What to produce: Return all the entries below exactly, except for the images they hold.
Recorded information: Begin
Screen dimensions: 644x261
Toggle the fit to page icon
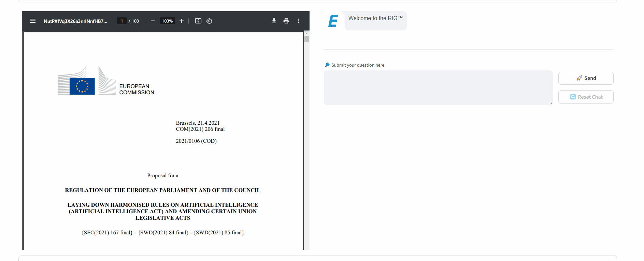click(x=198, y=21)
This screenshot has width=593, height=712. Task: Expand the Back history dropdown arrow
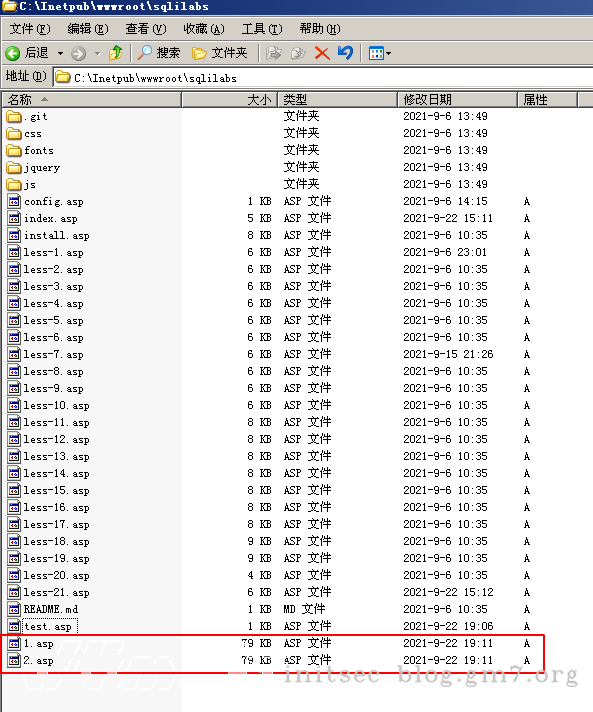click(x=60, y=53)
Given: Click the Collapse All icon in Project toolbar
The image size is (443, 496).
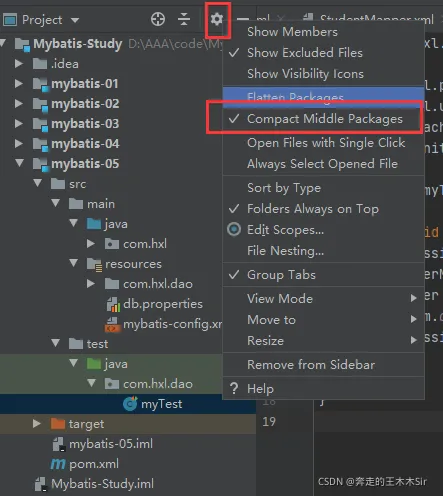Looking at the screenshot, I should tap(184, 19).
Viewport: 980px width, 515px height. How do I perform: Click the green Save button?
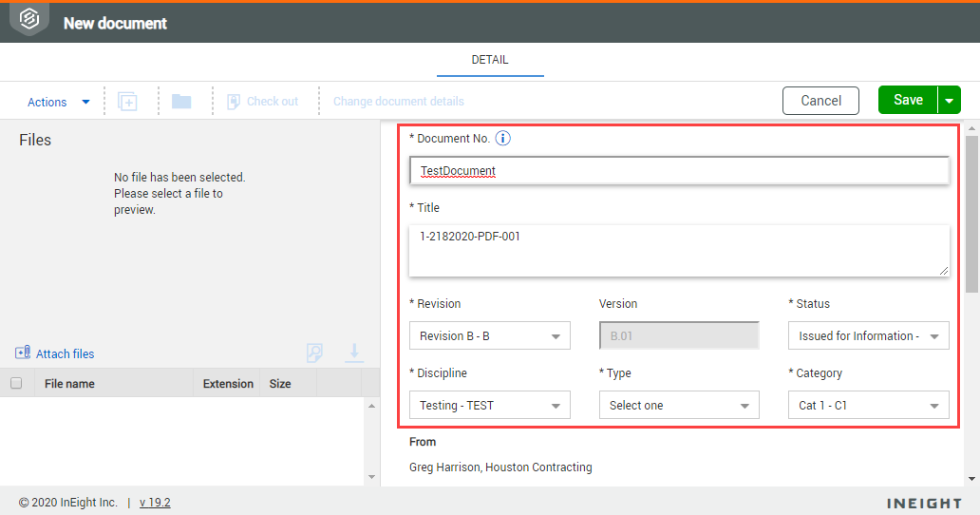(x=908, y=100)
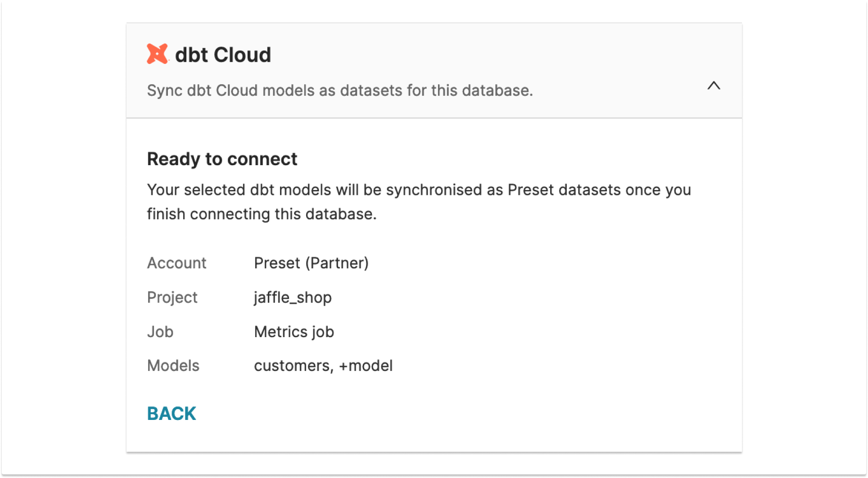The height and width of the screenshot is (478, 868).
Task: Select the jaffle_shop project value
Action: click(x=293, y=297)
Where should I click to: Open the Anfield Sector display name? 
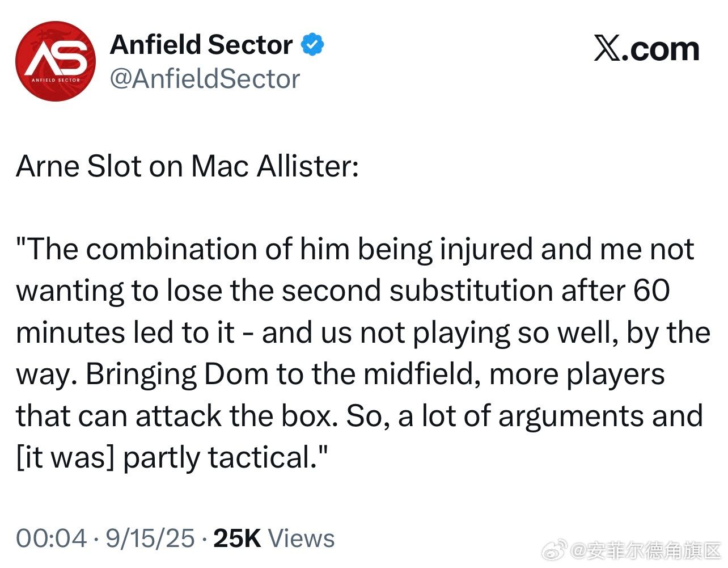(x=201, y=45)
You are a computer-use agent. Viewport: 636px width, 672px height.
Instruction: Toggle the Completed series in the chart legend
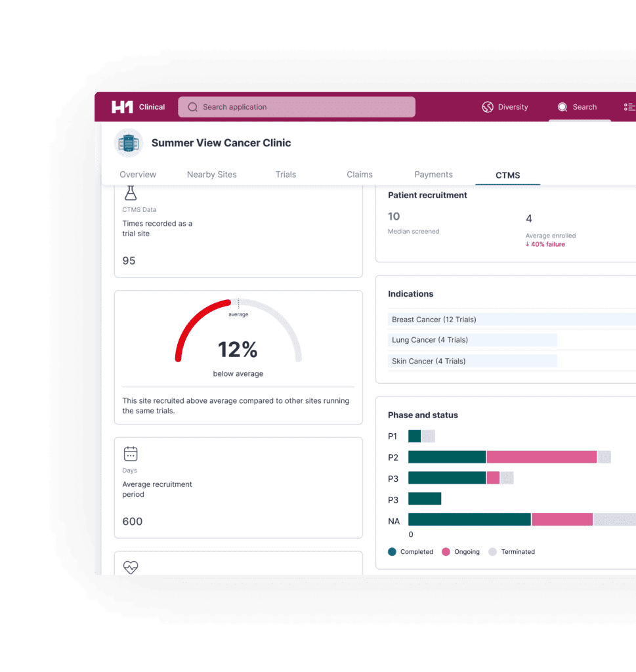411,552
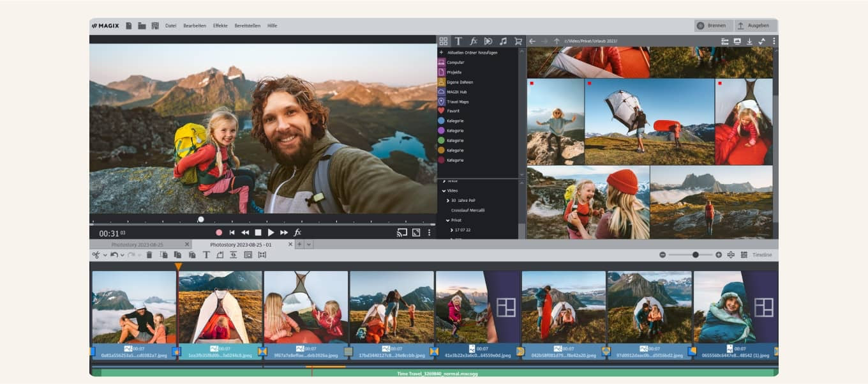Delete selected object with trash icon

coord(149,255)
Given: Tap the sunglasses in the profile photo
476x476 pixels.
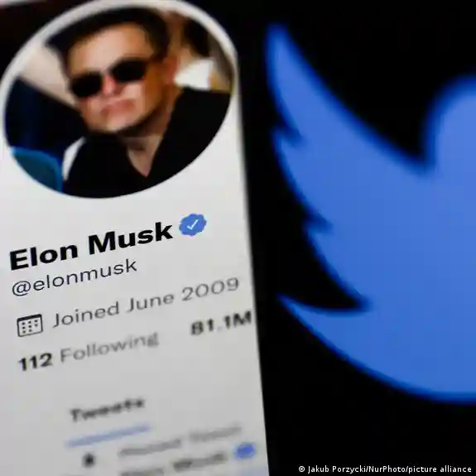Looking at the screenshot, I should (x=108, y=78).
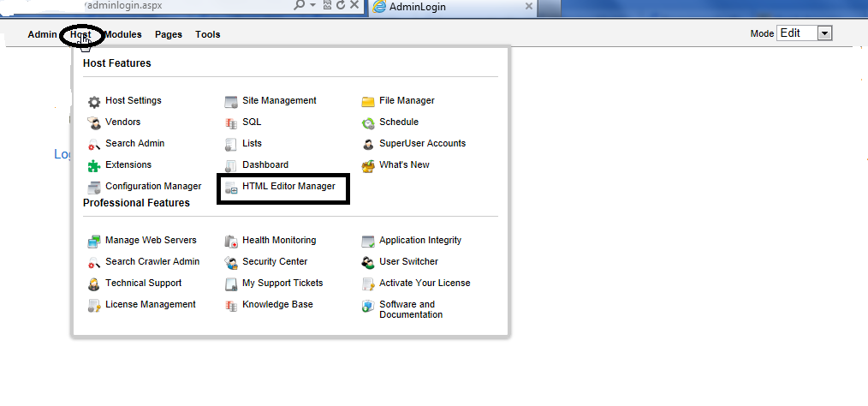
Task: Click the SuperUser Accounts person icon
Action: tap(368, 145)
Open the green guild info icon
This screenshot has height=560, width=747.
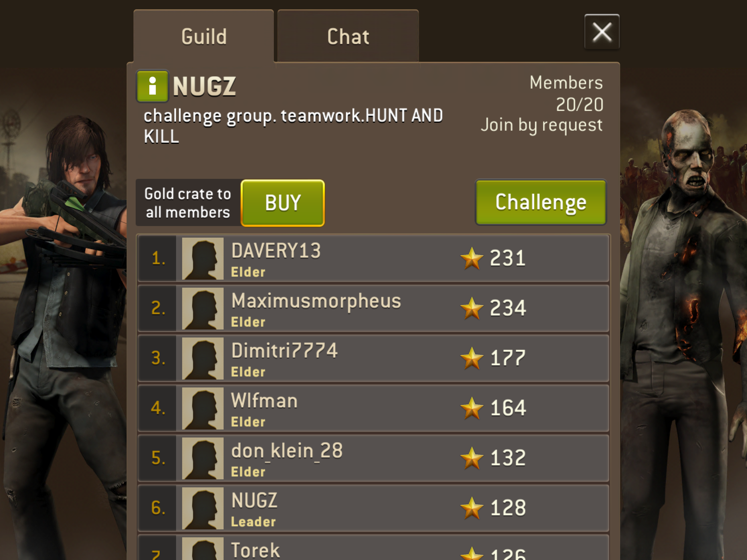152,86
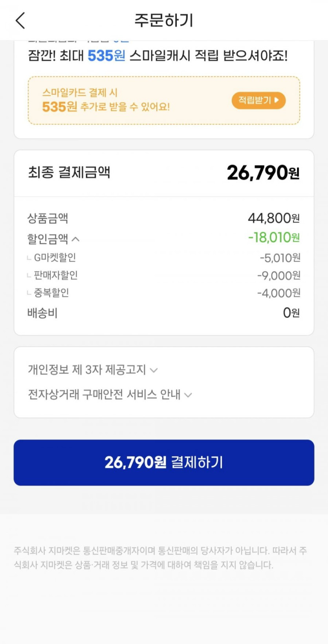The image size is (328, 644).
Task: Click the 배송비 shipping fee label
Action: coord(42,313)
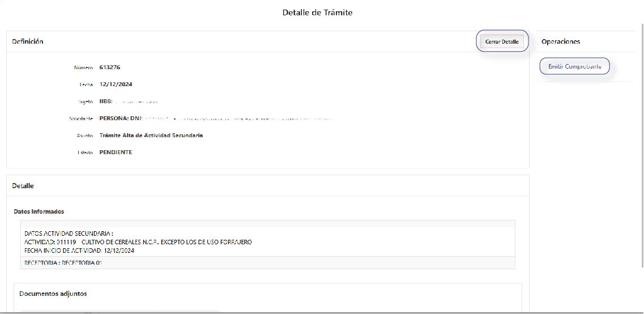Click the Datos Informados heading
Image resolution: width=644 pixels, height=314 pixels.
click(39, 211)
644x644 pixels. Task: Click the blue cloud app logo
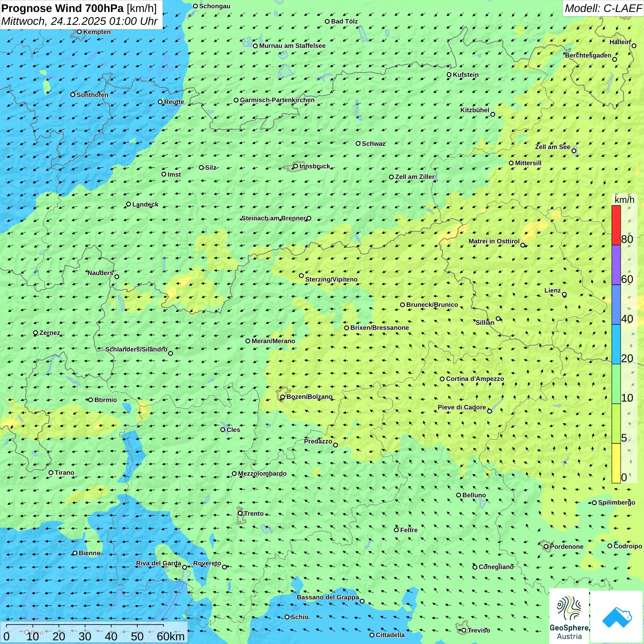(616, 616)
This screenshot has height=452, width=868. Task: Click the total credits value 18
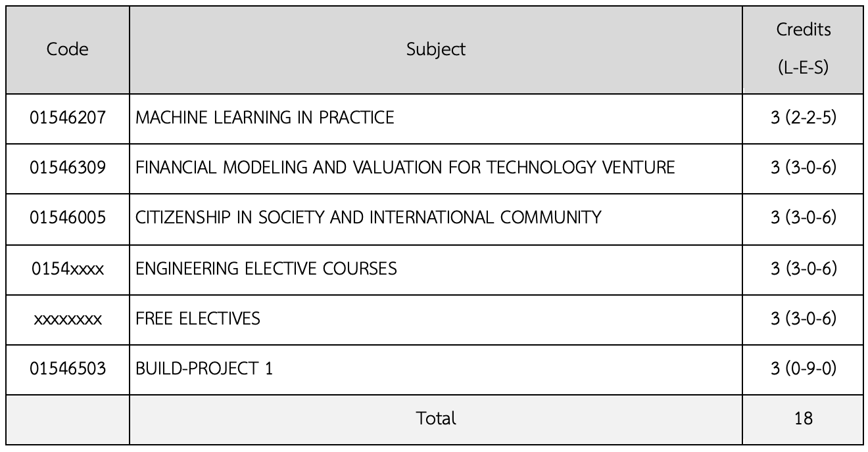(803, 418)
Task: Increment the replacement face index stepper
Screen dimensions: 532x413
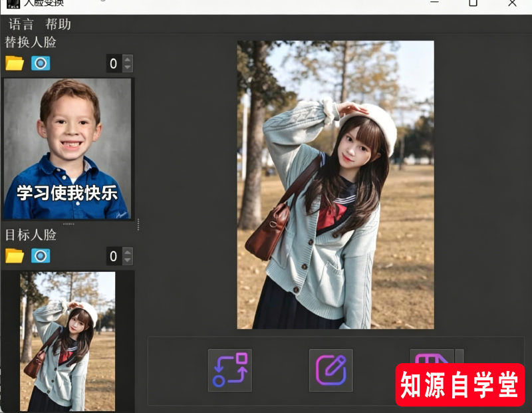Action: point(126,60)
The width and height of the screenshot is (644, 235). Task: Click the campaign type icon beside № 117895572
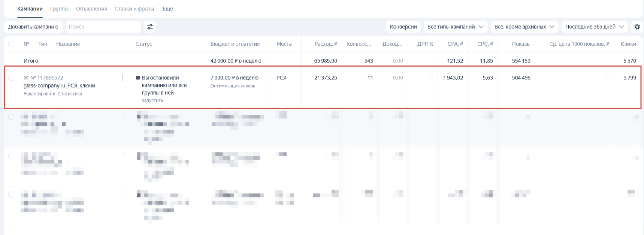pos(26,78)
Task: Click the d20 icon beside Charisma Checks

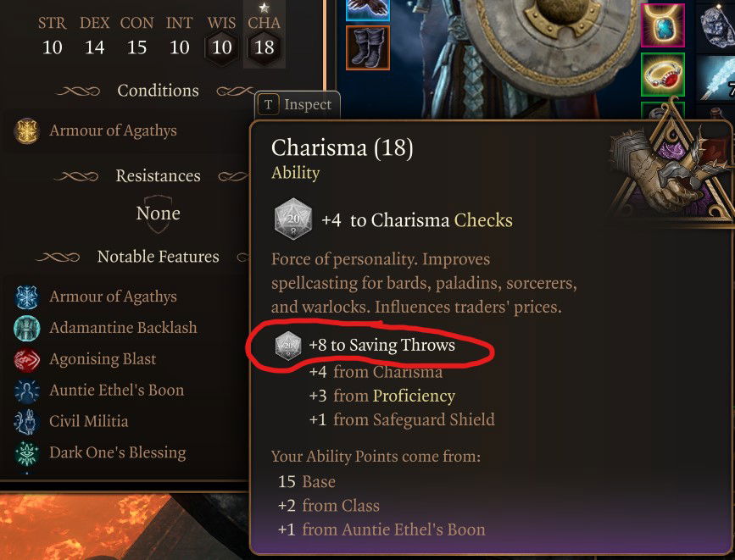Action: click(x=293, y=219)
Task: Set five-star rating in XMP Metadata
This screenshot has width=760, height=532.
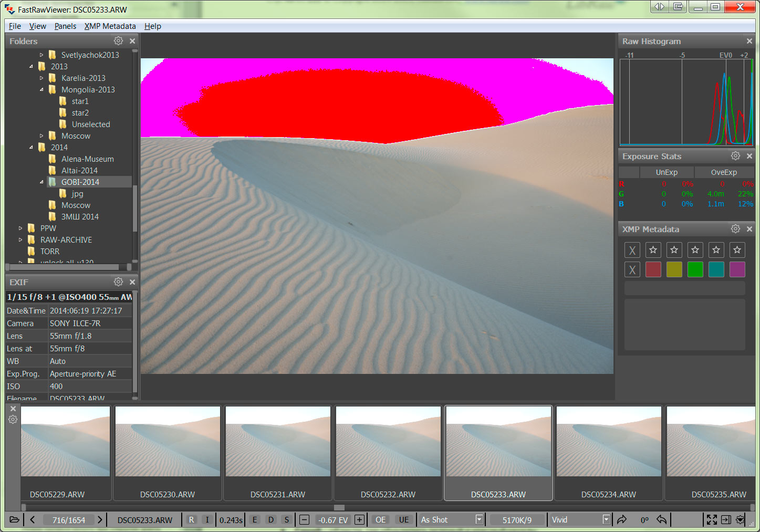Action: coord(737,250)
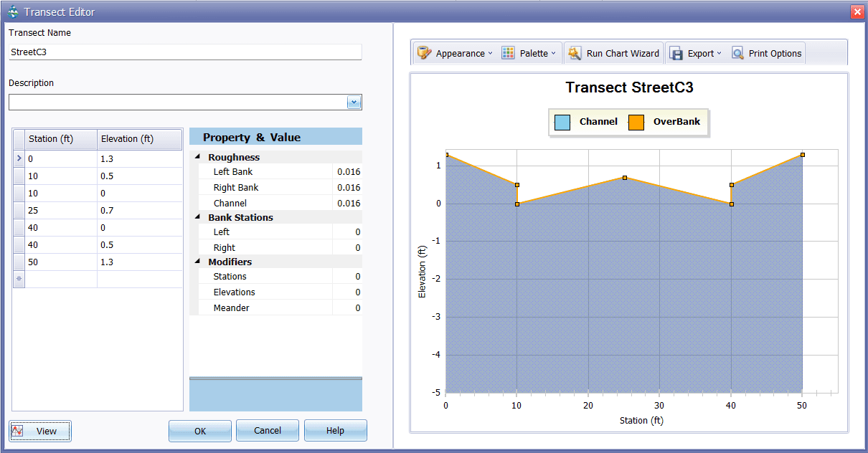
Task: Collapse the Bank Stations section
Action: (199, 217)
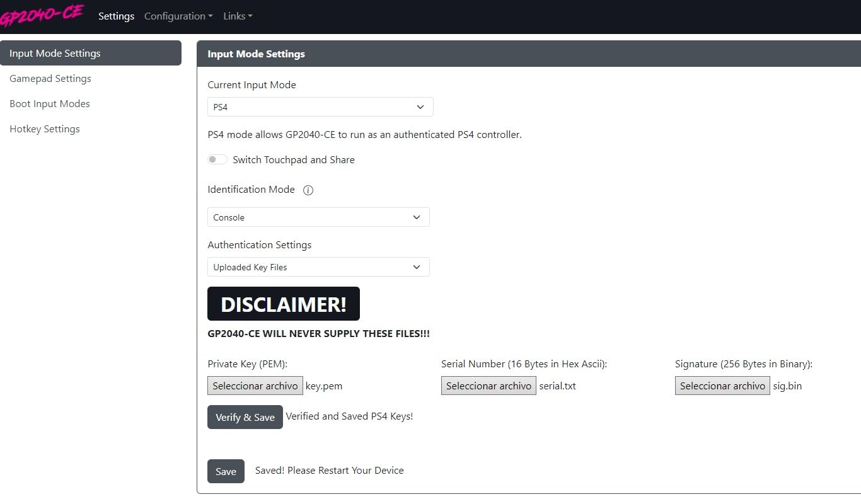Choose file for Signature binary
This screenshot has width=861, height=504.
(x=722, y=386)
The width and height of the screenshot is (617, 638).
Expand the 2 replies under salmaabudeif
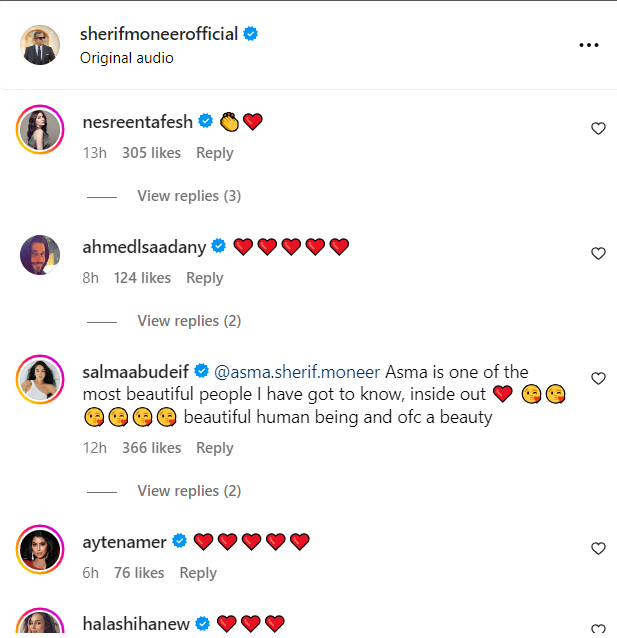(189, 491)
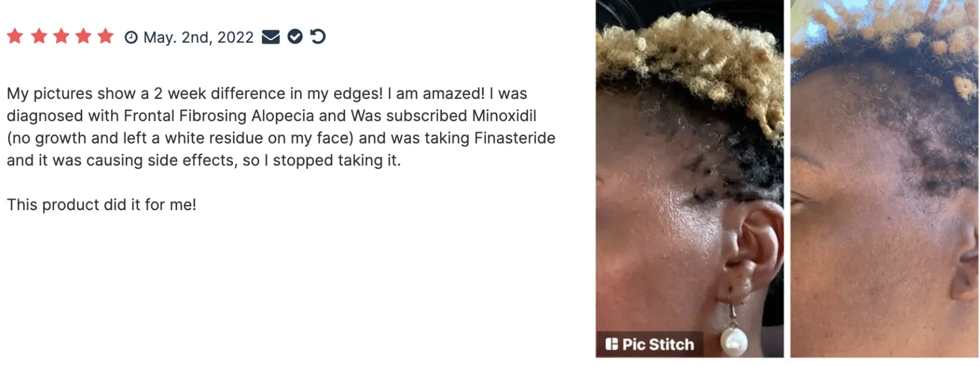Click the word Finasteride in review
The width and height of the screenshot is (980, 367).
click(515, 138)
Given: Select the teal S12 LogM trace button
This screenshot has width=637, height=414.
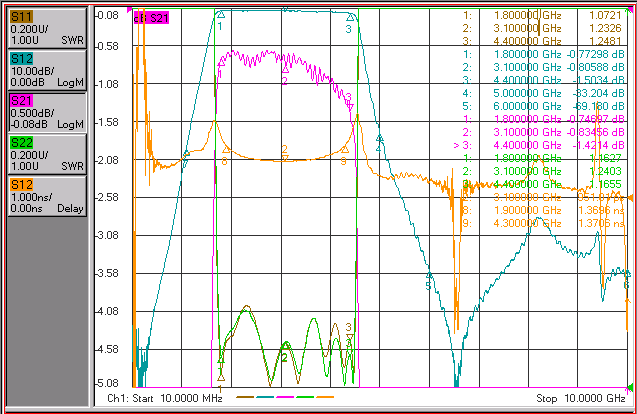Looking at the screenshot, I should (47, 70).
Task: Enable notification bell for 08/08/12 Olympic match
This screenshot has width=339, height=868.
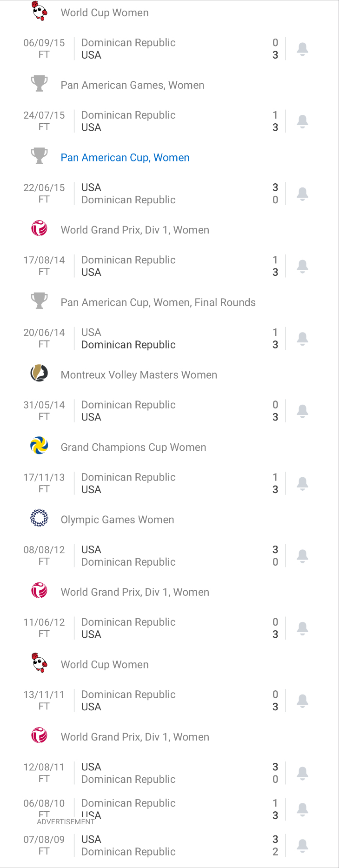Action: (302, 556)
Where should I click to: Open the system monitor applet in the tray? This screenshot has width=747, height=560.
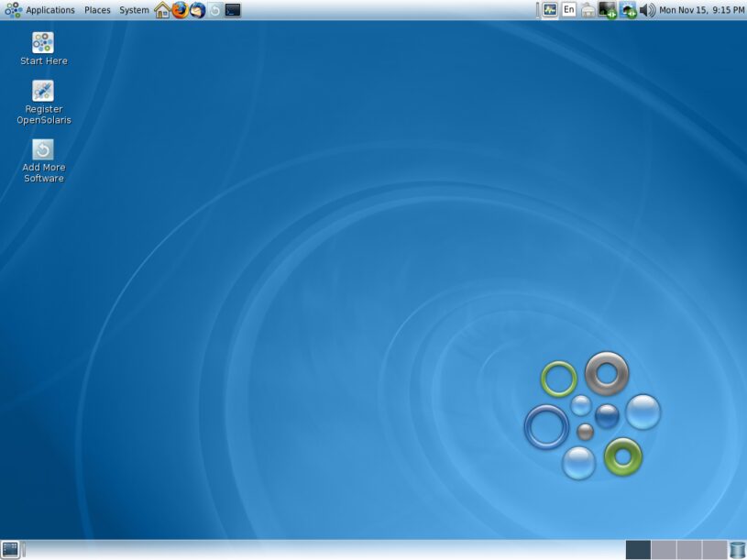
Recorded information: End
Answer space:
Screen dimensions: 644x261
Toggle the fit to page icon
click(x=198, y=21)
This screenshot has width=593, height=712. Task: Expand the Back history dropdown arrow
click(x=60, y=53)
Given: Click the Collapse All icon in Project toolbar
The image size is (443, 496).
Looking at the screenshot, I should tap(184, 19).
Viewport: 980px width, 515px height. How do I perform: Click the green Save button?
(x=908, y=100)
The height and width of the screenshot is (478, 868).
Task: Select the jaffle_shop project value
Action: click(x=293, y=297)
Where should I click to: Open the Anfield Sector display name? 
(x=201, y=45)
You are a computer-use agent. Viewport: 636px width, 672px height.
Instruction: Toggle the Completed series in the chart legend
411,552
Delete selected object with trash icon

coord(149,255)
Given: Tap the sunglasses in the profile photo
476x476 pixels.
Looking at the screenshot, I should (x=108, y=78).
Task: Click the SuperUser Accounts person icon
Action: tap(368, 145)
Open the green guild info icon
This screenshot has height=560, width=747.
152,86
The image size is (328, 644).
Task: Click the 배송비 shipping fee label
Action: coord(42,313)
Click the Datos Informados heading
Image resolution: width=644 pixels, height=314 pixels.
click(39, 211)
644x644 pixels. Task: Click the blue cloud app logo
(616, 616)
This screenshot has height=452, width=868. Task: Click the total credits value 18
(803, 418)
Task: Increment the replacement face index stepper
Screen dimensions: 532x413
Action: point(126,60)
The width and height of the screenshot is (644, 235). Task: Click the campaign type icon beside № 117895572
pos(26,78)
Task: Click the d20 icon beside Charisma Checks

Action: click(x=293, y=219)
Task: Set five-star rating in XMP Metadata
This screenshot has width=760, height=532.
Action: coord(737,250)
Task: Collapse the Bank Stations section
Action: (199, 217)
Choose file for Signature binary
This screenshot has width=861, height=504.
(x=722, y=386)
The width and height of the screenshot is (617, 638).
Expand the 2 replies under salmaabudeif
(189, 491)
Click the word Finasteride in review
The width and height of the screenshot is (980, 367).
click(515, 138)
Given: Select the teal S12 LogM trace button
This screenshot has width=637, height=414.
Looking at the screenshot, I should (47, 70).
Task: Enable notification bell for 08/08/12 Olympic match
This screenshot has width=339, height=868.
Action: (302, 556)
Where should I click to: Open the system monitor applet in the tray? This screenshot has width=747, height=560.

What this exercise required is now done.